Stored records
◆ ◆ ◆ ◆

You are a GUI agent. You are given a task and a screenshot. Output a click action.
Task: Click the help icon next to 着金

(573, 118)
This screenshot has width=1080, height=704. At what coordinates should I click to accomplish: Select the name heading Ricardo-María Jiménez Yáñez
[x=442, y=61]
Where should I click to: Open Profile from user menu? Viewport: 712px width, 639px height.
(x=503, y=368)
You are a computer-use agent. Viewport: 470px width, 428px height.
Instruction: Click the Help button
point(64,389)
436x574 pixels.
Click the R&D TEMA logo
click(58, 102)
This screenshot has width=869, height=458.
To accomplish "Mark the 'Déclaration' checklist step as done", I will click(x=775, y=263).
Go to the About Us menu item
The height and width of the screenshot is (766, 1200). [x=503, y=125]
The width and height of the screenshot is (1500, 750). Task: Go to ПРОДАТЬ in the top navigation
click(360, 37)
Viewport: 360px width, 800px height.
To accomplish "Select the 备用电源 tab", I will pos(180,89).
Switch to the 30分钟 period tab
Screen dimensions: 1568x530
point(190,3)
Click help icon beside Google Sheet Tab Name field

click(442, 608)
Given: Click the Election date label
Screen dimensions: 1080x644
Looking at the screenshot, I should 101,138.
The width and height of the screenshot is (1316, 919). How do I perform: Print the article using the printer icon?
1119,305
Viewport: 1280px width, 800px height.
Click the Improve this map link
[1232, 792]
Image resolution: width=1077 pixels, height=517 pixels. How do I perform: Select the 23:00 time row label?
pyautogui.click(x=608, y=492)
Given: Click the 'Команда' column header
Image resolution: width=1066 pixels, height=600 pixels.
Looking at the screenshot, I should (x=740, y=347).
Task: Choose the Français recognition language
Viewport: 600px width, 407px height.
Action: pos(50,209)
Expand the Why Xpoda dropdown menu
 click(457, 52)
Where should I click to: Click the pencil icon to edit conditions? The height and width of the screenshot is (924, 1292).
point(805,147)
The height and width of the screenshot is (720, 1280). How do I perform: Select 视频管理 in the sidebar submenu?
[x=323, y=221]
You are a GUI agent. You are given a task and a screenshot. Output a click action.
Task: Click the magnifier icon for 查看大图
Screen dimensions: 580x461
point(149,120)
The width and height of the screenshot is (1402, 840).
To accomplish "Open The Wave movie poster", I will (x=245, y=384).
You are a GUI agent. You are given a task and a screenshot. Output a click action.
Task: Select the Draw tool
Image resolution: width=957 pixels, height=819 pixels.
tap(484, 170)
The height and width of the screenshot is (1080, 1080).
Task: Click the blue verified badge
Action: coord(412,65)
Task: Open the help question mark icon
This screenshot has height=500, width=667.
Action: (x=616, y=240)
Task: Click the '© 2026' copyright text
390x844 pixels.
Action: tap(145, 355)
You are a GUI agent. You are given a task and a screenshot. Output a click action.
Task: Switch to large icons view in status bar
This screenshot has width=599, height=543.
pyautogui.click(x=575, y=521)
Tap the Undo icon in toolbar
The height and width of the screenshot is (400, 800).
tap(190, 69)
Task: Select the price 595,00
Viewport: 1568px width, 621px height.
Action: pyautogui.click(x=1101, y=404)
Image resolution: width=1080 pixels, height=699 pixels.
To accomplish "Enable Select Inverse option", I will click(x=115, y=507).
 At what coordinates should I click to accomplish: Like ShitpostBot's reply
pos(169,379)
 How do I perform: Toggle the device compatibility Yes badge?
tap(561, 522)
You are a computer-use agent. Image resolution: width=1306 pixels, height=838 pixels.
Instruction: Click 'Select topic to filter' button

◆ ◆ ◆ ◆

Extract exactly the lines between the line containing "Screen dimensions: 580x461" and the end of the data, including both.

Screen dimensions: 580x461
point(149,120)
The width and height of the screenshot is (1402, 840).
To accomplish "Open The Wave movie poster", I will (x=245, y=384).
You are a GUI agent. You are given a task and a screenshot. Output a click action.
Task: Select the Draw tool
Image resolution: width=957 pixels, height=819 pixels.
tap(484, 170)
The height and width of the screenshot is (1080, 1080).
Task: Click the blue verified badge
Action: coord(412,65)
Task: Open the help question mark icon
This screenshot has height=500, width=667.
Action: (x=616, y=240)
Task: Click the '© 2026' copyright text
390x844 pixels.
Action: tap(145, 355)
You are a GUI agent. You are given a task and a screenshot. Output a click action.
Task: Switch to large icons view in status bar
This screenshot has width=599, height=543.
pyautogui.click(x=575, y=521)
Tap the Undo icon in toolbar
The height and width of the screenshot is (400, 800).
tap(190, 69)
Task: Select the price 595,00
Viewport: 1568px width, 621px height.
Action: pyautogui.click(x=1101, y=404)
Image resolution: width=1080 pixels, height=699 pixels.
To accomplish "Enable Select Inverse option", I will click(x=115, y=507).
 At what coordinates should I click to accomplish: Like ShitpostBot's reply
pos(169,379)
 How do I perform: Toggle the device compatibility Yes badge?
tap(561, 522)
You are a computer-use agent. Image resolution: width=1306 pixels, height=838 pixels.
Instruction: Click 'Select topic to filter' button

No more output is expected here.